EXERCISE AIM: List each line of the data in which the string "screenshot" appears.

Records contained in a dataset

........

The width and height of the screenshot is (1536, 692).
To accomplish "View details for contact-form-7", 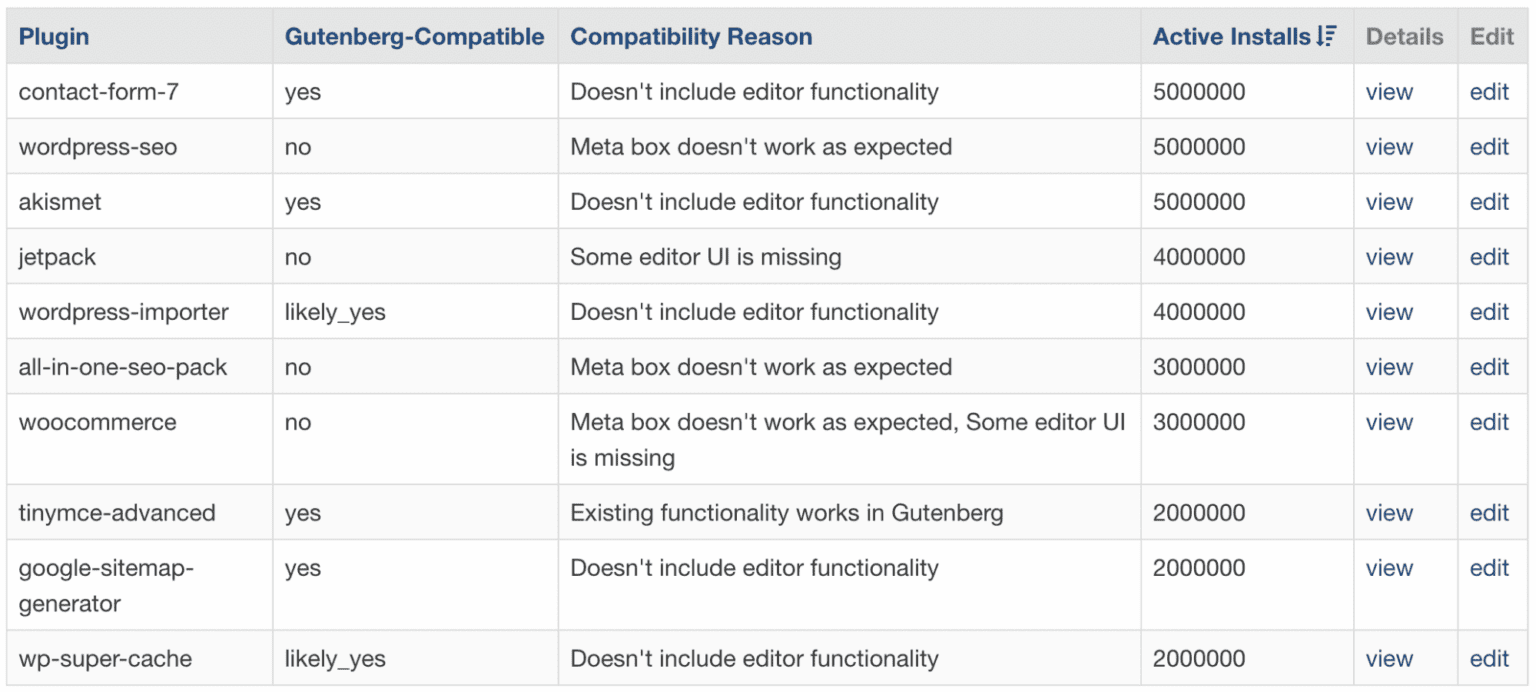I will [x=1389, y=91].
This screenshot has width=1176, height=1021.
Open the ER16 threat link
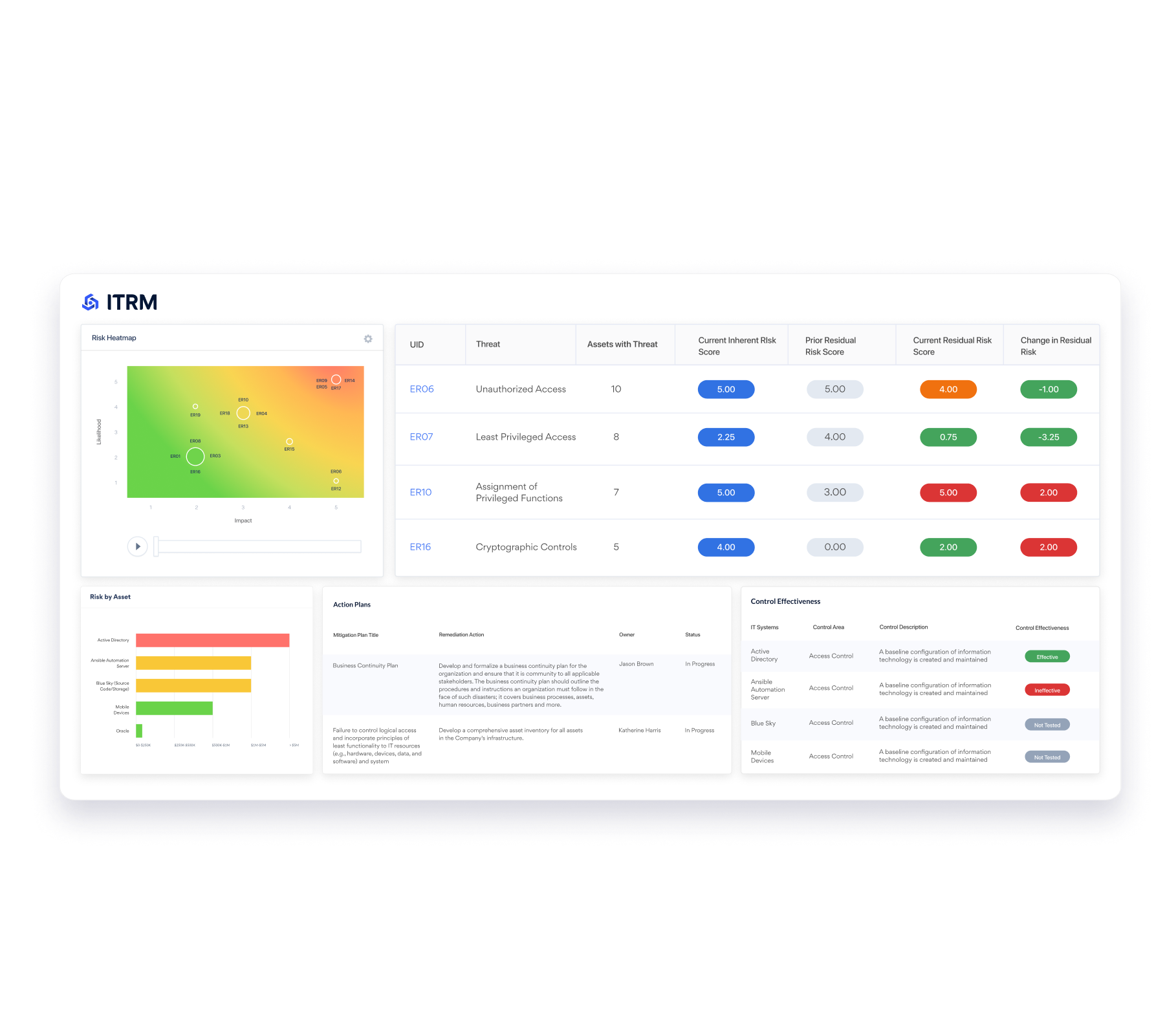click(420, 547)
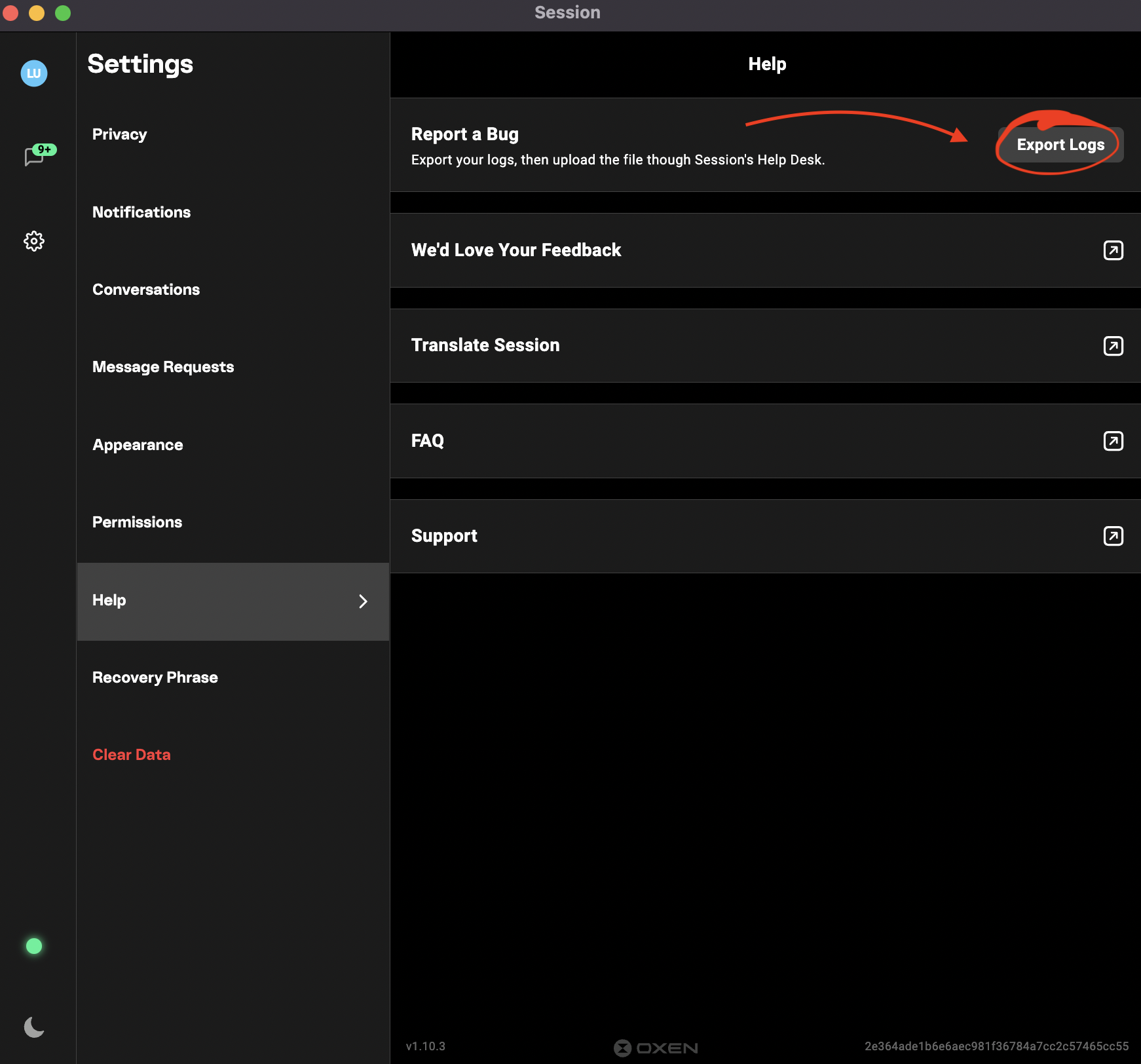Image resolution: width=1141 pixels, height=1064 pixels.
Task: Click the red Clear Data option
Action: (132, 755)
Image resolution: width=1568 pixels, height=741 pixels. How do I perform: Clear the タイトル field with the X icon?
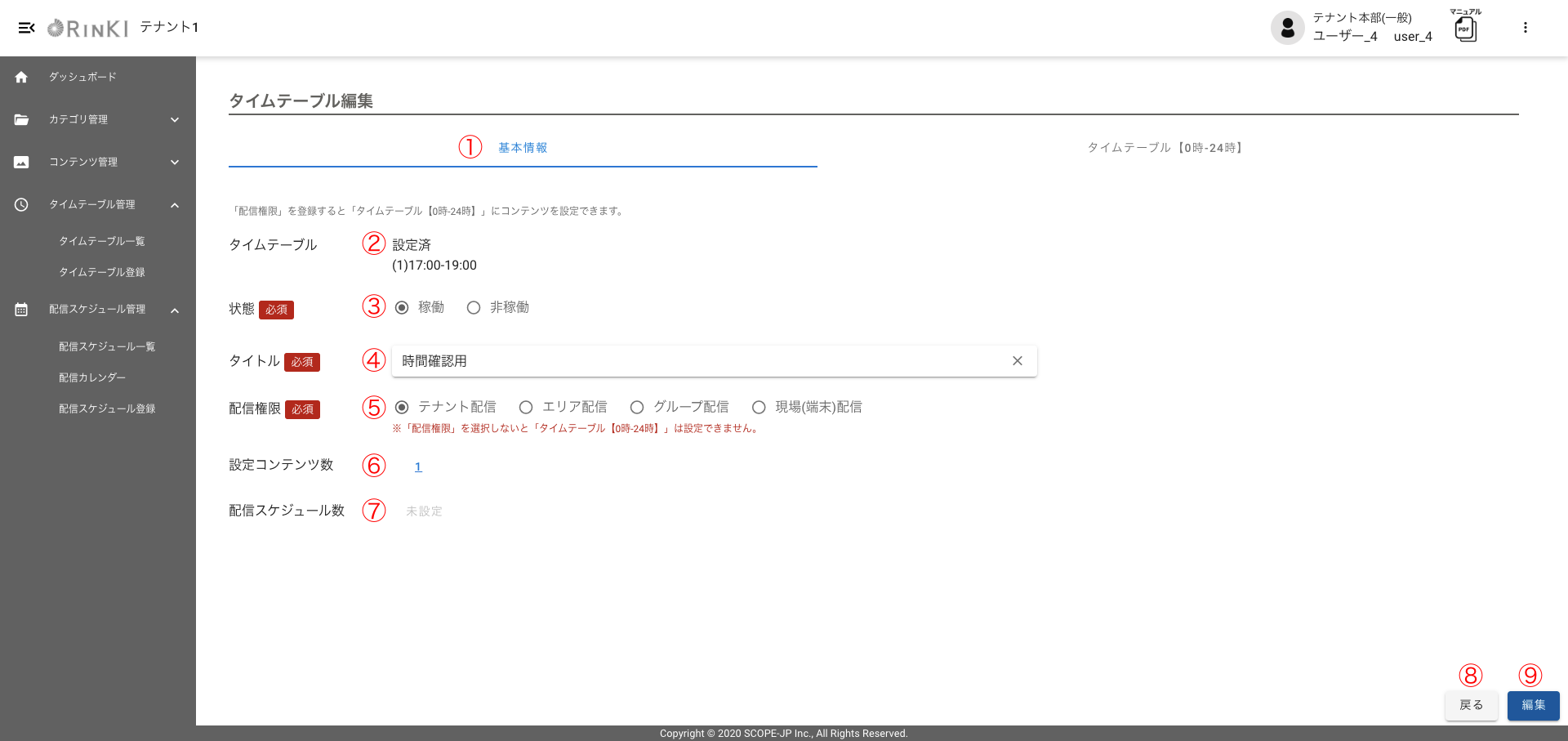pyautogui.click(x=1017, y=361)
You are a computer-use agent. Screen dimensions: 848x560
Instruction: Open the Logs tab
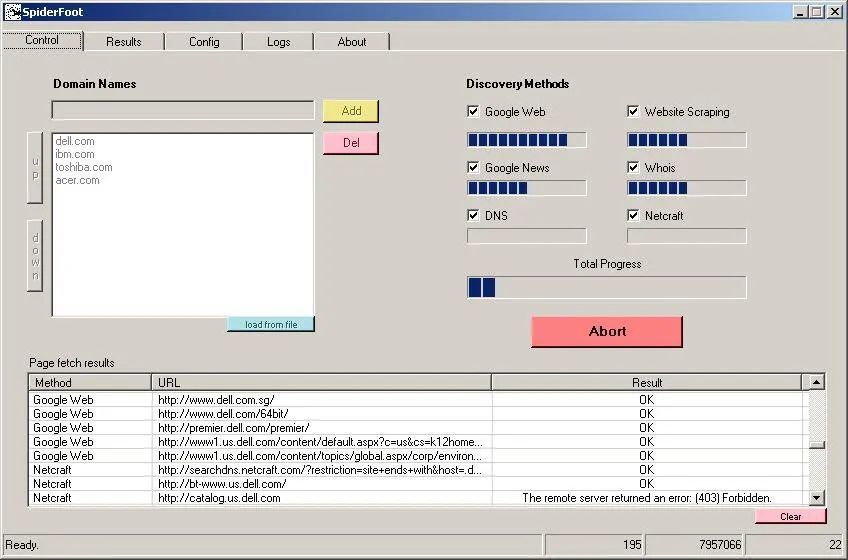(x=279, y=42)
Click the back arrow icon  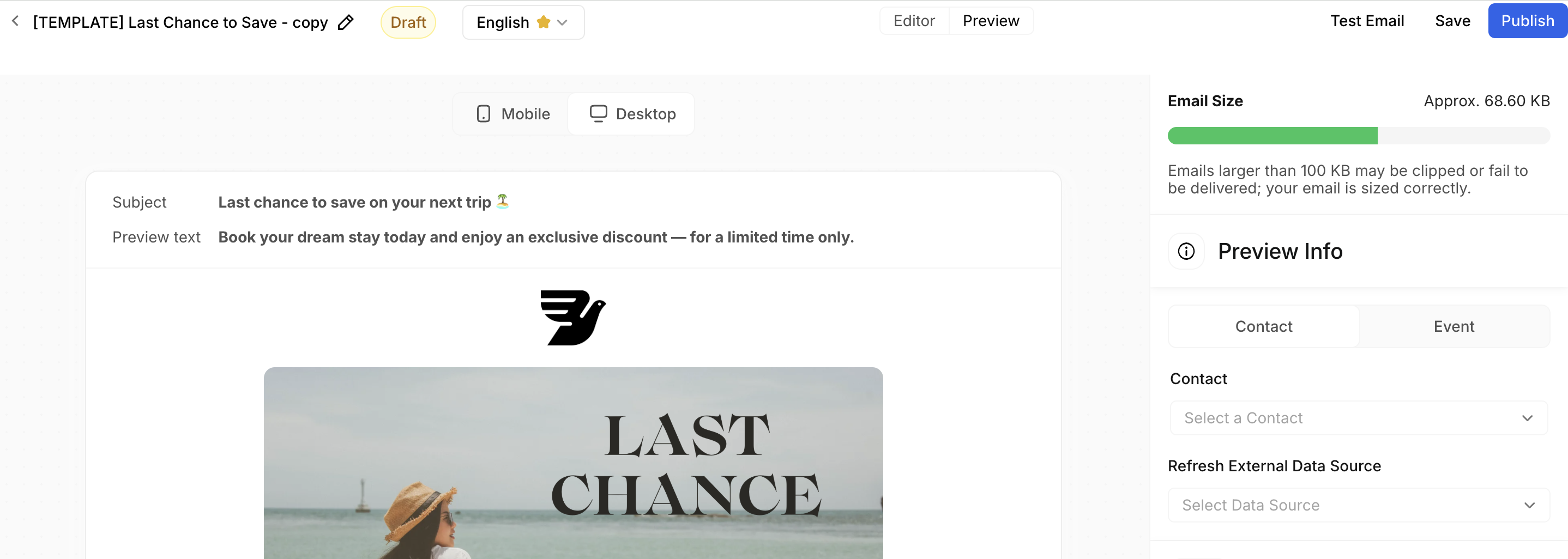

........

EXERCISE RESULT:
The width and height of the screenshot is (1536, 692).
This screenshot has width=1176, height=1021.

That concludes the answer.